Many times, in both our business and personal lives, we can feel like we're stuck in a relationship we're not particularly happy with because we're not being treated the way we want. In the workplace, that might be a relationship with a co-worker, business partner, or even a customer--just fill in the blank. Oftentimes, we feel stuck because we have some sense of obligation in these relationships.
But the way that I see it, the key to breaking free from an unhappy relationship is to recognize that all relationships are voluntary.
I remember when I was a young executive and was serving in the Jaycees, or the Junior Chamber of Commerce, in Hartford, Connecticut. One of my responsibilities was hosting a PGA Tour golf tournament during the summer. But I couldn't operate all alone, and I needed to recruit others to help. The trouble was that everyone was a volunteer. If I wanted help, I was going to have to find a way to get people excited to do it.
My takeaway from that experience was recognizing that as a leader, the same kind of relationship exists inside every company: The people who work for you do so on a voluntary basis. Yes, some of them might need the job more than others. But it still comes down to an obligation on your part to make the work interesting and important enough for them to want to stick around and work with you.
Where things can go wrong is when a relationship turns toxic in some way. Many of us have been there before, where you have an impossible boss, employee, or even customer who continues to violate boundaries in some way. The key to breaking free from these kinds of relationships is to remember that they are all voluntary, that you are the one who is opting into continuing them.
In fact, harmful relationships begin with the consent of the victim if you stick around. In other words, no matter how much you think you need that job or that customer, that's something you can change. Remember, life is short, and you have more power to make change then you might think.
Again, I speak from personal experience. Earlier in my career, I worked for an aggressive and toxic boss. He was the kind of guy who would call me on a Saturday and ask why I wasn't in the office after I had put in a 70-hour week already. Fun, right?
At some point, I decided that I just didn't want to deal with him anymore, but I also wanted to make a point. So, I decided to show him and the company how much they were going to miss me. Over the next year, I smashed sales records. I had a phenomenal year, and then I left for a much better job. I wanted to make sure that boss understood that he relied on me far more than I relied on him.
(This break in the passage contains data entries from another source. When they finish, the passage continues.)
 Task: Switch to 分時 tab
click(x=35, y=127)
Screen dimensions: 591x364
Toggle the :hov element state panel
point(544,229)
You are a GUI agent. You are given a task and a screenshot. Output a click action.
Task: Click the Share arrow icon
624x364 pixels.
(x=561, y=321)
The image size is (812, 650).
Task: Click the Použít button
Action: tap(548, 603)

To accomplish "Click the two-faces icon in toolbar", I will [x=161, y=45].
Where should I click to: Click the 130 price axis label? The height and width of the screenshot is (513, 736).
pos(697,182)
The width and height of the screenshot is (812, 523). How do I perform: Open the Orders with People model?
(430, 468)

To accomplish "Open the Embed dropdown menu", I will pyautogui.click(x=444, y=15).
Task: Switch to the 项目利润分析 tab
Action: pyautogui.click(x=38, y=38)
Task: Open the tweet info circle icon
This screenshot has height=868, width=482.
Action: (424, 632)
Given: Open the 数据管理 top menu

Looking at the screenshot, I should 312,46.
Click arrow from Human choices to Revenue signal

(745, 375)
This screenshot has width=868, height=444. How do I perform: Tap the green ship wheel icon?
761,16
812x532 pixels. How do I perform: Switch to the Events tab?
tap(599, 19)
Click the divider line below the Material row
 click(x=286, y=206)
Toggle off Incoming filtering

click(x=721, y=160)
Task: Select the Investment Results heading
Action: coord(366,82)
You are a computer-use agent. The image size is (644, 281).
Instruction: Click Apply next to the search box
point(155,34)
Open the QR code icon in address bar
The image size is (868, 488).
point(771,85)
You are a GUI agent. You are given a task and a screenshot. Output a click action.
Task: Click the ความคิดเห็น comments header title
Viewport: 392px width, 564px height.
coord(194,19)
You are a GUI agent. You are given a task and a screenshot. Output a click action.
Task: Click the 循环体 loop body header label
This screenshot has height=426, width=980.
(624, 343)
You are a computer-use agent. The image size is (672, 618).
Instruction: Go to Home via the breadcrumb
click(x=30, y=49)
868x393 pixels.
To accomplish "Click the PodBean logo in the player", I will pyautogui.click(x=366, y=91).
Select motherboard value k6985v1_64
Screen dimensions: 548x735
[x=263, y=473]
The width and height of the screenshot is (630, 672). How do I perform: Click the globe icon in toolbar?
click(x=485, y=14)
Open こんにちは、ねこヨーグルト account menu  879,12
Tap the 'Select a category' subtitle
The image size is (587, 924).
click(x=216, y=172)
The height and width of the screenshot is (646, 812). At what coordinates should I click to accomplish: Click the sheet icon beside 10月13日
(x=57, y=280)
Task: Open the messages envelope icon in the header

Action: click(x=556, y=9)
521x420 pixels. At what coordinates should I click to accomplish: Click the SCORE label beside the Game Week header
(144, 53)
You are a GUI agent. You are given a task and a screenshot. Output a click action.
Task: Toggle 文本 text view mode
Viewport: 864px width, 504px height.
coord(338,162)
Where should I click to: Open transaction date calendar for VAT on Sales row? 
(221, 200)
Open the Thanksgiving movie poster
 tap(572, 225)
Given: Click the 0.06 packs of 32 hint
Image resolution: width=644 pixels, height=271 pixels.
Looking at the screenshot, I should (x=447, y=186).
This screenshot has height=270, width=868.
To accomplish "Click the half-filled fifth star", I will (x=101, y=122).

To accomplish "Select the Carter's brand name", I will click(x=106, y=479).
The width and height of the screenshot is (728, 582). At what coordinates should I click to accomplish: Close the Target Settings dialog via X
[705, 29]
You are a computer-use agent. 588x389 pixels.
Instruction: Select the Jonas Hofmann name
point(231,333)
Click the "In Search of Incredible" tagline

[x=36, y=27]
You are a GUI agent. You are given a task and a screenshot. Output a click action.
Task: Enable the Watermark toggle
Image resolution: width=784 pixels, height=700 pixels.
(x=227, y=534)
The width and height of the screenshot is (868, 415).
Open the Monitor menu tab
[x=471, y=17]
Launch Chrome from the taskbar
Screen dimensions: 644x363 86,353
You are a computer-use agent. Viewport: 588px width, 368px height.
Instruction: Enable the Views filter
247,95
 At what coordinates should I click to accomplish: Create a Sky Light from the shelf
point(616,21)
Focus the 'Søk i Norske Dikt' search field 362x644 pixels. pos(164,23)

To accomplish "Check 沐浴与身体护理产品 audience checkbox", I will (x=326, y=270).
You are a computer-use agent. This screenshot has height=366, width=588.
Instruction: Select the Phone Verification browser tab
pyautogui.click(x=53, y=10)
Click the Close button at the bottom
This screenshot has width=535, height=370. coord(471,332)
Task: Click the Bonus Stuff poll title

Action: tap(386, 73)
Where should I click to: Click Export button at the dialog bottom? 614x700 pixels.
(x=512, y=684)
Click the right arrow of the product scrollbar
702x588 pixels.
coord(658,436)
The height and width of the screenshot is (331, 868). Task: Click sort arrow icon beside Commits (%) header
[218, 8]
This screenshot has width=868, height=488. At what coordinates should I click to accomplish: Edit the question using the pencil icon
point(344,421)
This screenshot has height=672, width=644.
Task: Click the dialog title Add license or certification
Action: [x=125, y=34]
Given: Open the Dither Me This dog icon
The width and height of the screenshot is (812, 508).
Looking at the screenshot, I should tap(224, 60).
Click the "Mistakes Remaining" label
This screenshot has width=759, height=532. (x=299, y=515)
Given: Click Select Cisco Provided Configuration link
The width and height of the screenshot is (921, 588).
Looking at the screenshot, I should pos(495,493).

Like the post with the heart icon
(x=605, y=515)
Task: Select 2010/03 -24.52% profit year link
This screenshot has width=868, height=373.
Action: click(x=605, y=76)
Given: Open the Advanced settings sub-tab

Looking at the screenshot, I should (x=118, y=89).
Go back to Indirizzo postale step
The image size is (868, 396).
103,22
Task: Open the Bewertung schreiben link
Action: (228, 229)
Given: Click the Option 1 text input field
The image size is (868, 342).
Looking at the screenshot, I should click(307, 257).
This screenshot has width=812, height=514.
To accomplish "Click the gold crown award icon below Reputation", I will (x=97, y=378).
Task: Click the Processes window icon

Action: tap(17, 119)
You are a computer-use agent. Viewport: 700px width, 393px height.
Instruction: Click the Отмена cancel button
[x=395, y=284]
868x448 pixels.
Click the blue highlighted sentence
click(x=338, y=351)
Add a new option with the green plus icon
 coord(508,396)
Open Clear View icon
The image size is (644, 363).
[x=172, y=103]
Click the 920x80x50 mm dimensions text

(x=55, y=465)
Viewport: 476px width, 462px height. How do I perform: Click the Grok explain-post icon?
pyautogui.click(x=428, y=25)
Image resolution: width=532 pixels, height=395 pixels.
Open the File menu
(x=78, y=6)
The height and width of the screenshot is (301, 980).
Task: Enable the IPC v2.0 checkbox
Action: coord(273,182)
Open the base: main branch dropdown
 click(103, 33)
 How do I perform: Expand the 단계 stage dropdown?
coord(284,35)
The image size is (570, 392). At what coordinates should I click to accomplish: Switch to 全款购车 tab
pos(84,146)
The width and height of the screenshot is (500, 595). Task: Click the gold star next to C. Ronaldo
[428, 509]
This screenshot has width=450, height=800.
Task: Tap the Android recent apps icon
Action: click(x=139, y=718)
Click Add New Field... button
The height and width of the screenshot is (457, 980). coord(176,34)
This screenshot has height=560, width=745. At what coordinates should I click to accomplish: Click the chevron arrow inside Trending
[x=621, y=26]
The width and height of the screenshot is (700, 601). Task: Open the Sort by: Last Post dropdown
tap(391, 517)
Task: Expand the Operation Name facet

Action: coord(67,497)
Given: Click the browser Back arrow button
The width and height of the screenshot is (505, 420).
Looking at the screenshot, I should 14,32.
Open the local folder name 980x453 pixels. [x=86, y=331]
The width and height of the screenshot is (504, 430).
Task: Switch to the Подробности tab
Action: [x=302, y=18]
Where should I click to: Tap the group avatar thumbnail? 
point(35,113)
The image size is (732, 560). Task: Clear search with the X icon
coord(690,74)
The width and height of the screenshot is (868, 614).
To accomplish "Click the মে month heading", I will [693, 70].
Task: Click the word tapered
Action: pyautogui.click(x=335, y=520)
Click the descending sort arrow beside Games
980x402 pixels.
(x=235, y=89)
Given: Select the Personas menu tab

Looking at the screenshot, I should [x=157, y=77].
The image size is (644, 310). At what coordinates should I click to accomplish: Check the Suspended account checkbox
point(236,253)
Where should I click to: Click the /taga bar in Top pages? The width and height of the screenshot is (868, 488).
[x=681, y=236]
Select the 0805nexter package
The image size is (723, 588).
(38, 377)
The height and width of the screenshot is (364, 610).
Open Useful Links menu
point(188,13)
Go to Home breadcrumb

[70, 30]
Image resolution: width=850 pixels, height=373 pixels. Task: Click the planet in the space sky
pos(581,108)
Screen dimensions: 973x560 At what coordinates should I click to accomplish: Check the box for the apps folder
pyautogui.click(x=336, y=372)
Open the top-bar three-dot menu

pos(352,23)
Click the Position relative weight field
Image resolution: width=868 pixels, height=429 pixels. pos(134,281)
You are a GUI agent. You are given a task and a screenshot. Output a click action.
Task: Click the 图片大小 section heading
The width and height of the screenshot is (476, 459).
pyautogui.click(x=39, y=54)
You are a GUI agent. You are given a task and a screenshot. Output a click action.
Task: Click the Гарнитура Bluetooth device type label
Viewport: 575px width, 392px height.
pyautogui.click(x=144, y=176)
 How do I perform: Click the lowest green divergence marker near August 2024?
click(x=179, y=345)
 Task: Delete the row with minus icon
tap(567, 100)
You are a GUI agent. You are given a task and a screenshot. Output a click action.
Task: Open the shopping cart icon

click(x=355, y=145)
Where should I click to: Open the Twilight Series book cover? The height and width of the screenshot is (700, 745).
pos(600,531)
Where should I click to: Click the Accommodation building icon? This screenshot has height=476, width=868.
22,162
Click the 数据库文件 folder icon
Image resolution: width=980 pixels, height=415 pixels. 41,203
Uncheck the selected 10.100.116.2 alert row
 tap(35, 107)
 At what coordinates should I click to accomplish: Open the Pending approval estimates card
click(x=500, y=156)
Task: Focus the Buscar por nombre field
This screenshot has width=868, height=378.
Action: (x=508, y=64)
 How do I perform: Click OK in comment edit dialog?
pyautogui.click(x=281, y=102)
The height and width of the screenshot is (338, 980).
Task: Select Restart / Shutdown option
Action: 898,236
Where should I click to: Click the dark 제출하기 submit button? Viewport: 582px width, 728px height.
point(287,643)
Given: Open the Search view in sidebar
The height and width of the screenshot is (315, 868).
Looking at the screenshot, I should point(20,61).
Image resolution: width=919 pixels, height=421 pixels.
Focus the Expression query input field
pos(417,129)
As another example, I remember working with a coaching client who operated in the meetings and event space. My client had a customer who represented the bulk of his revenue and who was also driving him crazy by pushing down prices. You see, my client recognized that his market space was becoming increasingly commoditized. While he offered extremely good customer service and high-touch events, he had begun to lose money because his customer wouldn't allow him to get his prices for the phenomenal service he provided. No matter how much he tried to explain and negotiate, his customer wouldn't budge. So, ultimately, my client decided he had to close that part of his business down and fire his customer.
But guess what happened next? His customer then begged him to come back and continue to work with them. Fortunately, my client had firmly decided to walk away and invest his time and resources in a much more profitable aspect of his business in which his other customers were willing to pay him fairly for his services.
The key point to remember is that you have options, probably more than you think you do. That's why, when you're feeling beaten up by a relationship you don't think you can afford to lose, think again. Just remember that every relationship is voluntary and that you shouldn't accept any less than you truly deserve. Don't let yourself suffer, and take control of your happiness.